Top of Available records
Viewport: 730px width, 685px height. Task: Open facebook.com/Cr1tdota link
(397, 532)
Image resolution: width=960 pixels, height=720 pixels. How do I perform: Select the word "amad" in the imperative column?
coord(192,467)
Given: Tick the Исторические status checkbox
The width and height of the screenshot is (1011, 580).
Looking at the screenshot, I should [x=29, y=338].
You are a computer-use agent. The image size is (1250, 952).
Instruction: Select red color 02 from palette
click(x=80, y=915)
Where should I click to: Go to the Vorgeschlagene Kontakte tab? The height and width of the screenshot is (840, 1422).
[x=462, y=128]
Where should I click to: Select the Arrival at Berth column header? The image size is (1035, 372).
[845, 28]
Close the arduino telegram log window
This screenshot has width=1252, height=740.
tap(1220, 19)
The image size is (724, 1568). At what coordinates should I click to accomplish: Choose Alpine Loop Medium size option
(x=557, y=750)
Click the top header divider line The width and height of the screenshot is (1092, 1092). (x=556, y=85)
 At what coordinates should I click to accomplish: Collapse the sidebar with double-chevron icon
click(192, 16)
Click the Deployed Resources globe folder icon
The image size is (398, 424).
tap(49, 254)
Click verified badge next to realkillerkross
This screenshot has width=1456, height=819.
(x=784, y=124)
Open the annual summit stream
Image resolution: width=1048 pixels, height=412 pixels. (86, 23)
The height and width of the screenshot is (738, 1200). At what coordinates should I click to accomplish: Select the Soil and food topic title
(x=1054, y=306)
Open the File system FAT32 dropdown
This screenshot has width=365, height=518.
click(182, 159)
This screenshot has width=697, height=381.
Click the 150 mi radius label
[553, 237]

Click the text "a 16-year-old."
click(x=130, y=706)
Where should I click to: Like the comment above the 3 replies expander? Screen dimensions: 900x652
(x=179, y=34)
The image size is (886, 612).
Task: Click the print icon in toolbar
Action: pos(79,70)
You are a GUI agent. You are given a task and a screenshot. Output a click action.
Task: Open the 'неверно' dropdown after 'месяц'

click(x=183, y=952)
Bottom of Available records
Work to be completed:
Word for word, repeat every entry listed above.

Exercise output:
Viewport: 730px width, 685px height. Task: Open facebook.com/Cr1tdota link
(397, 532)
Image resolution: width=960 pixels, height=720 pixels. How do I perform: Select the word "amad" in the imperative column?
coord(192,467)
Given: Tick the Исторические status checkbox
The width and height of the screenshot is (1011, 580).
Looking at the screenshot, I should [x=29, y=338].
You are a computer-use agent. The image size is (1250, 952).
Instruction: Select red color 02 from palette
click(x=80, y=915)
Where should I click to: Go to the Vorgeschlagene Kontakte tab? The height and width of the screenshot is (840, 1422).
[x=462, y=128]
Where should I click to: Select the Arrival at Berth column header? The image size is (1035, 372).
[845, 28]
Close the arduino telegram log window
This screenshot has width=1252, height=740.
tap(1220, 19)
The image size is (724, 1568). At what coordinates should I click to accomplish: Choose Alpine Loop Medium size option
(x=557, y=750)
Click the top header divider line The width and height of the screenshot is (1092, 1092). (x=556, y=85)
 At what coordinates should I click to accomplish: Collapse the sidebar with double-chevron icon
click(192, 16)
Click the Deployed Resources globe folder icon
The image size is (398, 424).
tap(49, 254)
Click verified badge next to realkillerkross
This screenshot has width=1456, height=819.
(x=784, y=124)
Open the annual summit stream
Image resolution: width=1048 pixels, height=412 pixels. (86, 23)
The height and width of the screenshot is (738, 1200). At what coordinates should I click to accomplish: Select the Soil and food topic title
(x=1054, y=306)
Open the File system FAT32 dropdown
This screenshot has width=365, height=518.
click(182, 159)
This screenshot has width=697, height=381.
Click the 150 mi radius label
[553, 237]

Click the text "a 16-year-old."
click(x=130, y=706)
Where should I click to: Like the comment above the 3 replies expander? Screen dimensions: 900x652
(x=179, y=34)
The image size is (886, 612).
Task: Click the print icon in toolbar
Action: pos(79,70)
You are a GUI agent. You are given a task and a screenshot. Output a click action.
Task: Open the 'неверно' dropdown after 'месяц'

click(x=183, y=952)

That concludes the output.